BU-CVKit: Extendable Computer Vision Framework for Species Independent Tracking and Analysis
This provides a tool for CV and non-CV researchers to improve reusability and accessibility of models, though it is incremental as it builds on existing CV methods.
The authors tackled the bottleneck of reusing computer vision models in interdisciplinary research by developing BU-CVKit, a framework with chainable processors and plugins, and demonstrated its application in behavioral neuroscience pipelines.
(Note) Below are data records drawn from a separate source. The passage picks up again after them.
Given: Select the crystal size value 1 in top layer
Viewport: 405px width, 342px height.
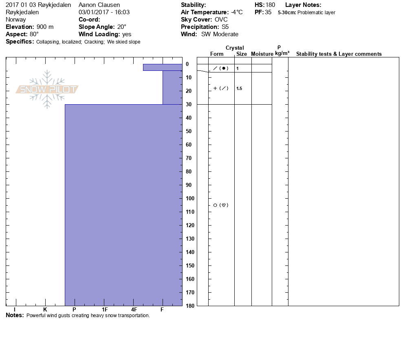Looking at the screenshot, I should (238, 68).
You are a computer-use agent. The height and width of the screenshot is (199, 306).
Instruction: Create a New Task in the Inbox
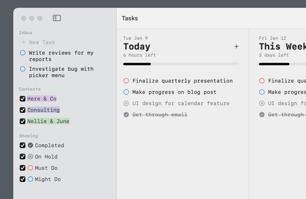tap(42, 42)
A major bottleneck of interdisciplinary computer vision (CV) research is the lack of a framework that eases the reuse and abstraction of state-of-the-art CV models by CV and non-CV researchers alike. We present here BU-CVKit, a computer vision framework that allows the creation of research pipelines with chainable Processors. The community can create plugins of their work for the framework, hence improving the re-usability, accessibility, and exposure of their work with minimal overhead. Furthermore, we provide MuSeqPose Kit, a user interface for the pose estimation package of BU-CVKit, which automatically scans for installed plugins and programmatically generates an interface for them based on the metadata provided by the user. It also provides software support for standard pose estimation features such as annotations, 3D reconstruction, reprojection, and camera calibration. Finally, we show examples of behavioral neuroscience pipelines created through the sample plugins created for our framework.